Meet the female spies of the English Civil War. From aristocrats to nurses to washerwomen, they were prevalent on both the King’s side (the Royalists) and the Parliamentarians. In the 17thcentury, as women were utterly dismissed as intellectual equals and therefore not considered capable of espionage, women made great spies. Without arousing suspicion, they could travel from a Royalist camp to a Parliamentarian stronghold and one political or social circle to another. 

They were invisible witnesses to much political and military intrigue – whether in the stateroom, parlour, printing press, laundry room or, in some cases, bedroom – and therefore party to top-secret information. Such information was often carried by ladies-in-waiting or the wives of diplomats across the Channel to France, Holland and Spain. The King’s entrepreneurial wife, Queen Henrietta herself, formed her own spy ring. Other women were often employed to smuggle messages sewn into the covers of books.

Here are just some of the notable women from both sides worth celebrating…

The Countess of Carlisle, Lady Lucy Hay 

Famously beautiful and ‘A Lady of the Royal Bedchamber’ Lady Lucy Hay started out as a beloved confidante of Queen Henrietta. But it was chequered friendship, swinging between devotion and envy.

Following her first husband’s death, Lucy briefly became the mistress of Royalist Henry Rich, but her next conquest was a Parliamentarian – Thomas Wentworth. Lucy Hay was his conduit. After Wentworth was betrayed by King Charles and perished, Lucy Hay switched sides for good and became the mistress of Parliamentarian leader John Pym. 

And so she enacted her most famous moment of espionage. On 4thJanuary 1642 King Charles I entered Parliament illegally and demanded the arrest of John Pym. But Pym and his cohort were nowhere to be found – all thanks to Lucy Hay, who had already informed Pym of Charles’s intent, allowing him and his friends to escape. She saved Pym’s life and it was this failed attempt by the King to arrest Pym which directly led to the outbreak of the Civil War.

Lady Jane Whorwood 

Jane was the daughter of the man who surveyed James I’s stables and she had intimate access to Charles I.  Romantic letters between them suggest she was quite possibly his mistress, as well as operating as a secret messenger when Charles was imprisoned by Parliament,– getting messages to and from the King and his Royalist supporters. 

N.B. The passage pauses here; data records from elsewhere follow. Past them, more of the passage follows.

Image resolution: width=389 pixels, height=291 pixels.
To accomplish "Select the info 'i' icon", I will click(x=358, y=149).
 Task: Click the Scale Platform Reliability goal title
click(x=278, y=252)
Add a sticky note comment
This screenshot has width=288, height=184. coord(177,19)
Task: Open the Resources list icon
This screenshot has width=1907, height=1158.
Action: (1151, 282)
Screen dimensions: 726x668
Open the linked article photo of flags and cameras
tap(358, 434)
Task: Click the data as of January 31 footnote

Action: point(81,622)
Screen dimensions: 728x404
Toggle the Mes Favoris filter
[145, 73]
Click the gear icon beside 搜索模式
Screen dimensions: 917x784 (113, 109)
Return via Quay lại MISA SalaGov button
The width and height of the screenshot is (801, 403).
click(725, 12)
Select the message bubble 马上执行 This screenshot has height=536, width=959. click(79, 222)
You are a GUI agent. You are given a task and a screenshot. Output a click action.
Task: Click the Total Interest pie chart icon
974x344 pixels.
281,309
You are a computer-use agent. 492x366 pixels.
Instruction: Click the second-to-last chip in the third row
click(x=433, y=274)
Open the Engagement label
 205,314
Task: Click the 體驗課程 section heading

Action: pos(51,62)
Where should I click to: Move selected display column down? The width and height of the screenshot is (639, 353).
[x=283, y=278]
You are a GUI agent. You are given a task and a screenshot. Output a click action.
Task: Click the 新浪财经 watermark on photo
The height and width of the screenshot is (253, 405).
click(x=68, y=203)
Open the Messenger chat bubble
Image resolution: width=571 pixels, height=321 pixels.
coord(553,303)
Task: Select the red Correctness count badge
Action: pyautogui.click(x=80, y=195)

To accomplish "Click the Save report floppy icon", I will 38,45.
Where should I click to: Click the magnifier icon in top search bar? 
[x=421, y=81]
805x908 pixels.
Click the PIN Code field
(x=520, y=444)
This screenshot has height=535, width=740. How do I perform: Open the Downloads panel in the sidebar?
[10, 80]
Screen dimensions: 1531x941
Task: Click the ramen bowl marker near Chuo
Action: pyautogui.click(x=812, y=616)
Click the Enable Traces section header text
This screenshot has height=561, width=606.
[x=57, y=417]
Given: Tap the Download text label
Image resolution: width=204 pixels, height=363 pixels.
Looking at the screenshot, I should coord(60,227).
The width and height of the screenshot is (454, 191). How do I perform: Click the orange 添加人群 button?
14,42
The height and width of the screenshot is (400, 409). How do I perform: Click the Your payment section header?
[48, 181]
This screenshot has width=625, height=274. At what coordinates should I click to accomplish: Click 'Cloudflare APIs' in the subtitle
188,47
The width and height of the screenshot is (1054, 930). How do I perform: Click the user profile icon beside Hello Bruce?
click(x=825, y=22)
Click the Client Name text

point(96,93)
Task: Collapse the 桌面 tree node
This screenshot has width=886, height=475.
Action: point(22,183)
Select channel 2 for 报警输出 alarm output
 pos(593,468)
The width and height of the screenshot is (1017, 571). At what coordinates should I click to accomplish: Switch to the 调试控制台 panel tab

She tried to help Charles escape twice, first going to astrologer William Lilly for horary advice and then for acid to corrode the bars of the King’s cell. She maintained close friendships with Parliamentarians and, without doubt, gleaned information from them to support the Royalist cause. 

Elizabeth Atkins

Also known as ‘Parliamentarian Joan’, Elizabeth was a completely different style of spy. A staunch Parliamentarian, Elizabeth was active in the streets, taverns and markets as an informant. She was paid for her work by Parliament and discovered secret caches of weaponry ready to be smuggled to Royalist troops. One can imagine how harmless this stout, middle-aged, poorly dressed woman looked and how well she could eavesdrop and befriend to glean information. 

Lady d’Aubigny

Lady d’Aubigny who, after becoming a young widow with two children under four, endeared herself to the King and undertook missions for the Royalists. These included smuggling instructions for a royal uprising in her hair…No doubt an ornate wig.